No album released this year exemplifies that quandary better than the Los Angeles quintet Airborne Toxic Event. There is just no getting around it: that name is not just awful, but wildly misleading. It’s the word ‘toxic’ that does them such disservice; nuclear waste is toxic – indeed, the name comes from the book “White Noise,” in reference to a chemical spill – but while ATE singer and songwriter Mikel Jollett uses a poison pen, the music on the band’s eponymous debut soars with a grace that belies their name. Lead single “Sometime after Midnight” is a front-runner for Single of the Year, slowly building to a thunderous roar like U2 covering David Bowie’s “Heroes.” “Happiness Is Overrated” is filled with Clash-style guitar punches followed by a beautiful high-end melody that will make Big Country fans jump for joy. The band is not all epic seriousness and bombast, though. “Does This Mean You’re Moving On?” is a funny but heartbreaking rocker about a guy who can’t accept the fact that his girl has a new fella, while “Gasoline” tells the tale of a flame that will not die, in double-time.
Jollett is a truly gifted lyricist.
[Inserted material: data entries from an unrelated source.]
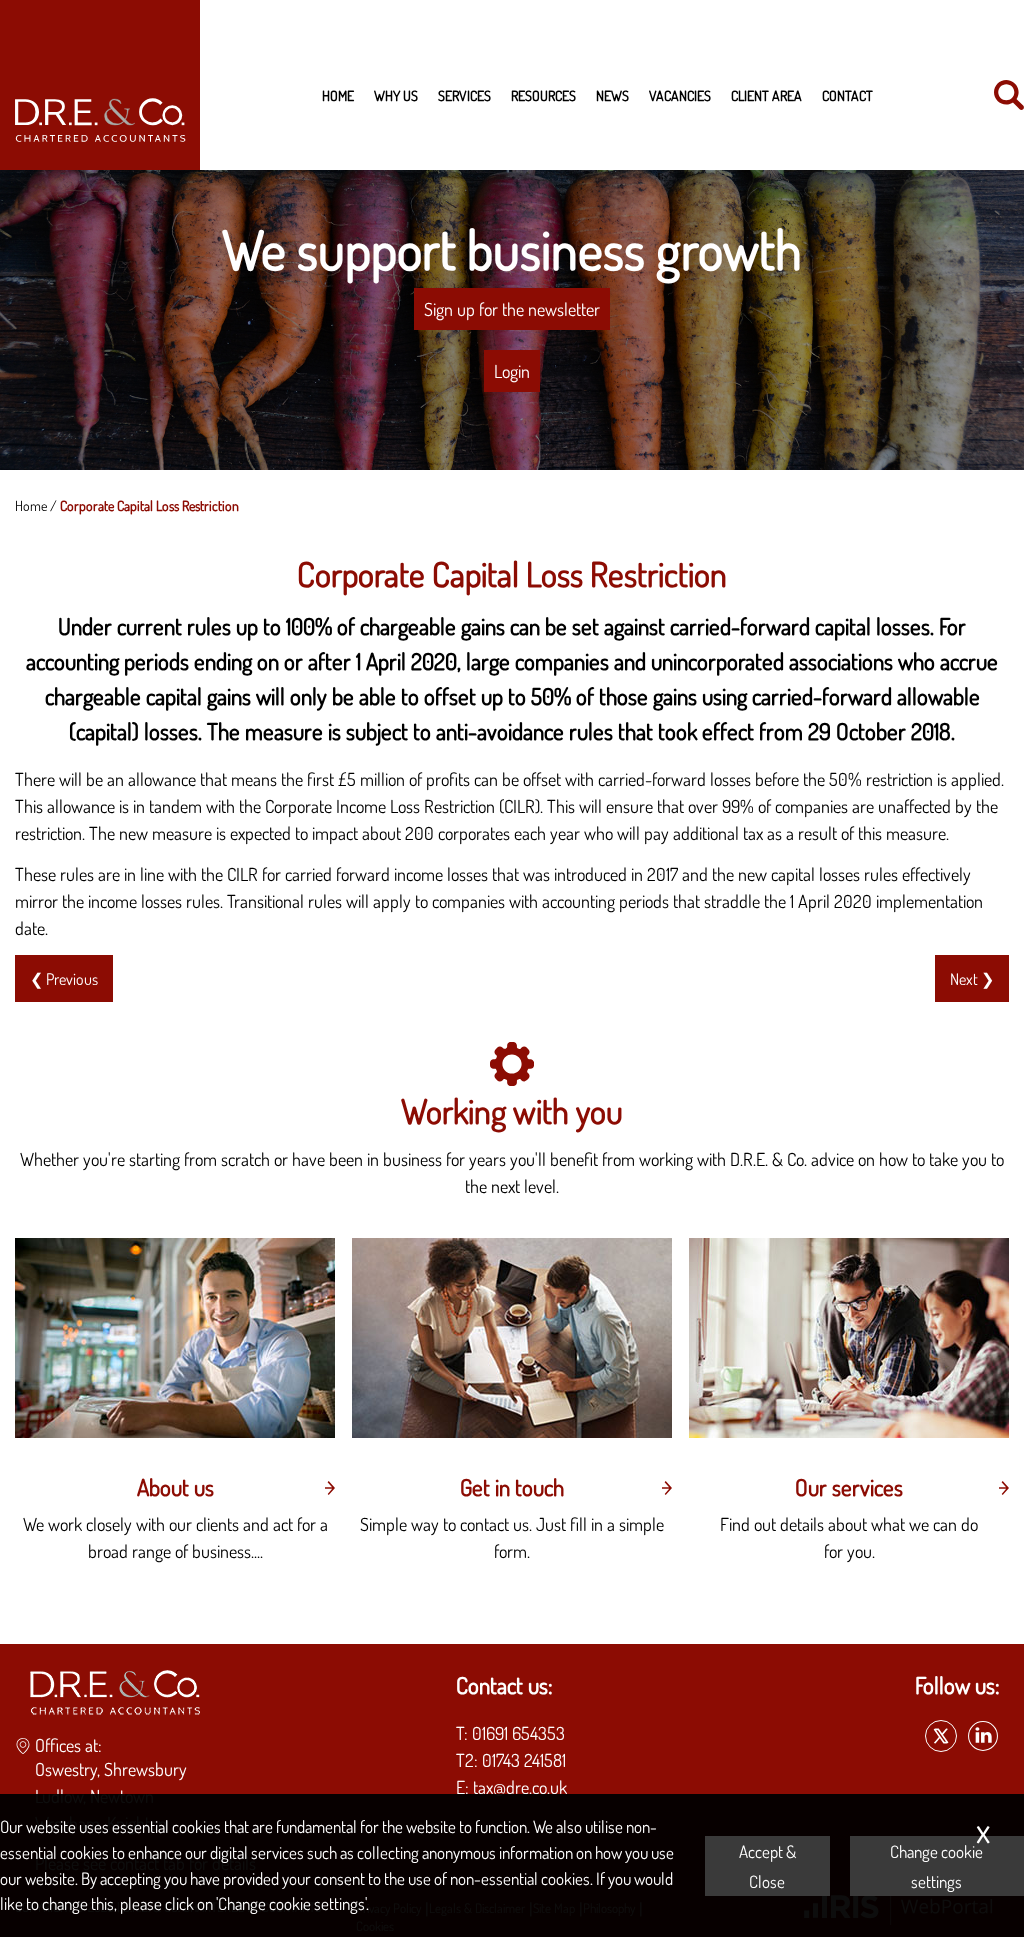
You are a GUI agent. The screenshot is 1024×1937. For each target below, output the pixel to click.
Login (512, 371)
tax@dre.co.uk (520, 1787)
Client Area (766, 95)
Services (464, 95)
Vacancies (680, 95)
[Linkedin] (983, 1737)
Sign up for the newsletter (512, 309)
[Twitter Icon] (941, 1737)
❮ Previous (64, 978)
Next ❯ (972, 978)
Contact (847, 95)
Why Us (396, 95)
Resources (543, 95)
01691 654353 (518, 1733)
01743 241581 (524, 1760)
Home (338, 95)
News (612, 95)
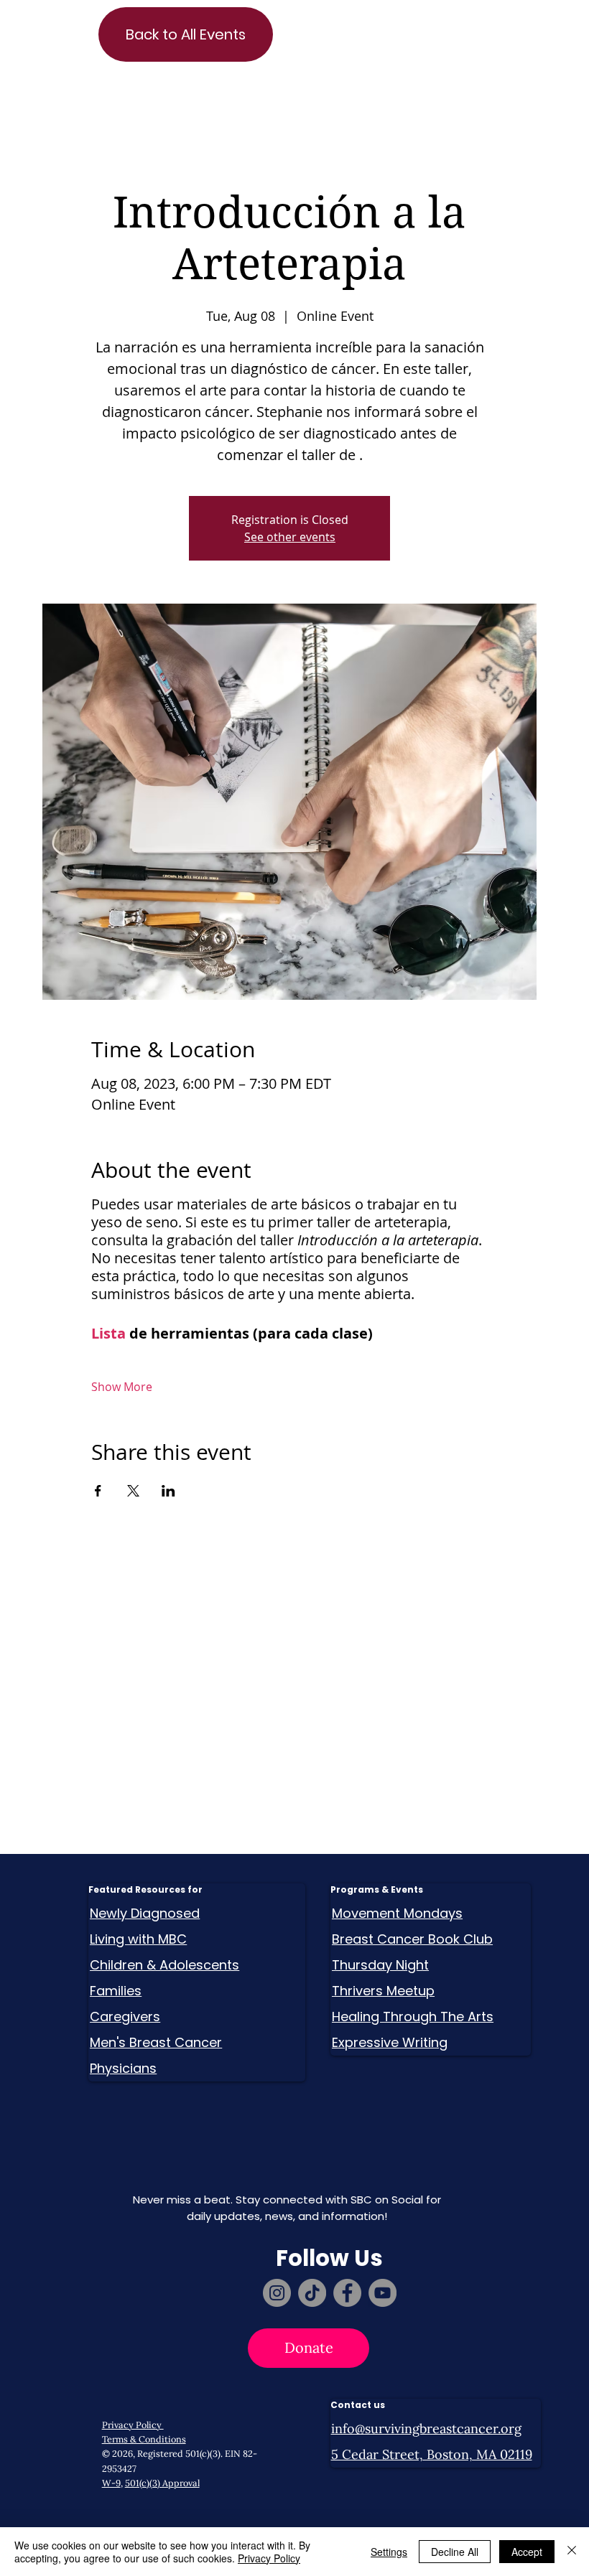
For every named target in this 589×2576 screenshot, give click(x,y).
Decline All (454, 2551)
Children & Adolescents (164, 1965)
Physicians (123, 2068)
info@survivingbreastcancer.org (426, 2428)
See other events (289, 537)
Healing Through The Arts (412, 2016)
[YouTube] (382, 2293)
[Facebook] (347, 2293)
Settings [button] (389, 2551)
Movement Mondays (397, 1913)
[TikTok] (312, 2293)
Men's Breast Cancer (156, 2042)
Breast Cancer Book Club (412, 1939)
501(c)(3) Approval (162, 2482)
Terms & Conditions (144, 2439)
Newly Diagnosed (145, 1913)
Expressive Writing (389, 2042)
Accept (526, 2551)
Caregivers (125, 2016)
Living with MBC (138, 1939)
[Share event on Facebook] (98, 1491)
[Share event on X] (133, 1491)
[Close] (571, 2552)
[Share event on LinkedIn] (168, 1491)
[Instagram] (277, 2293)
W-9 (111, 2482)
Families (116, 1991)
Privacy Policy (133, 2424)
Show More (121, 1387)
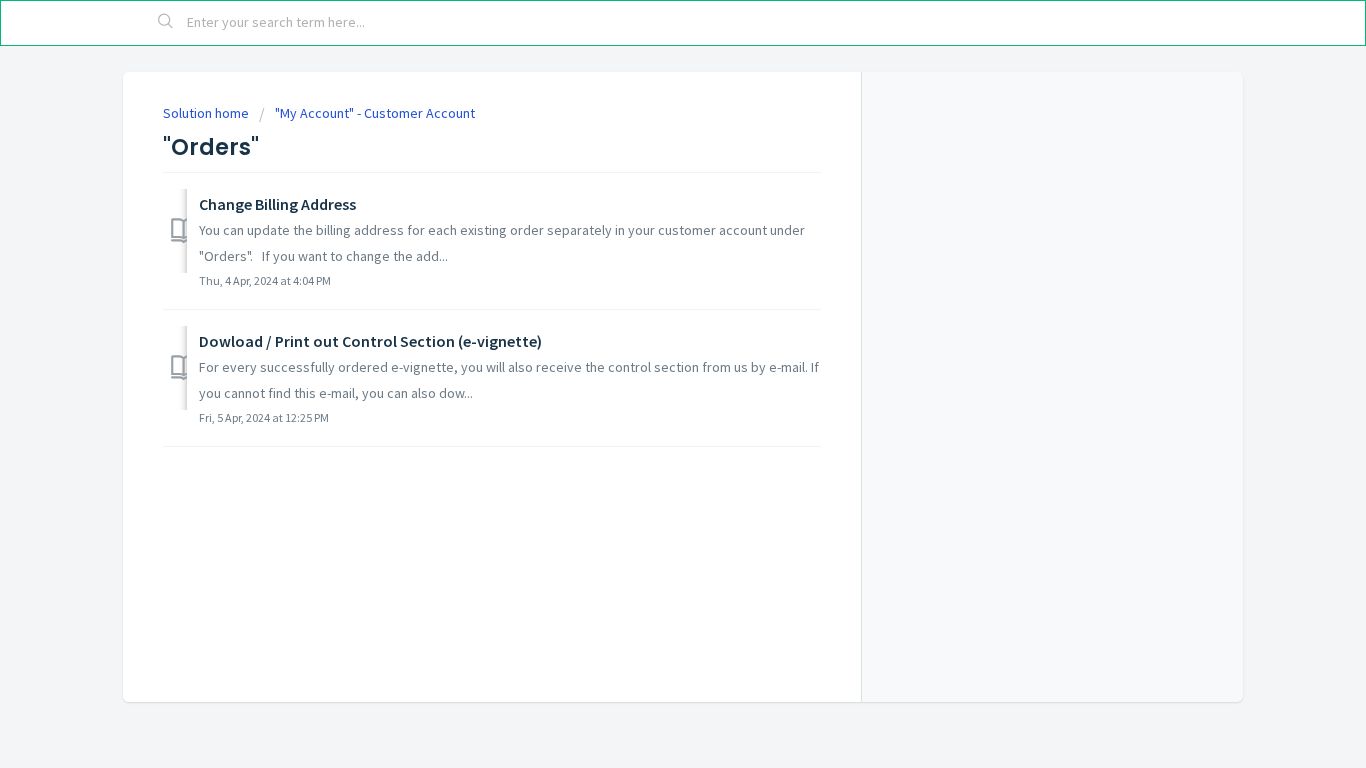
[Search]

He doesn’t use fancy words; he just uses the right ones, and his observations cut straight to the chase, not to mention the bone. As Jollett tells the story in “Sometime after Midnight,” where a guy runs into his ex while drinking at a club, he goes from romantic to possessive lover in a heartbeat, just like any wounded ex would. (“She walks up and asks how you are / You can smell her perfume, you can see her lying naked in your arms.”) “Missy” tells the tale of a guy who meets a nice (read: religious) girl and hopes she can “fix” him. “I should have become a better man / I should be more deserving than / The beggar, thief and courtesan / I’ve been.” Clever and catchy, which is good because Jollett is somewhat lacking in the vocals department. Randy Jackson would not be out of line to call him pitchy.
As tempting as it is to dismiss the latest blogosphere sensation with a silly name (ahem, Clap Your Hands Say Yeah) before pressing play, resist the urge to do so with the Airborne Toxic Event. Jollett may spin some grim tales of love, loss and redemption – he endured a breakup, his mother’s cancer diagnosis, and his own autoimmune diagnosis within a week, so that has a tendency to warp a guy – but the songs he builds to house those words have a restless energy and optimism that suggest sunnier days lie ahead. We can hardly wait.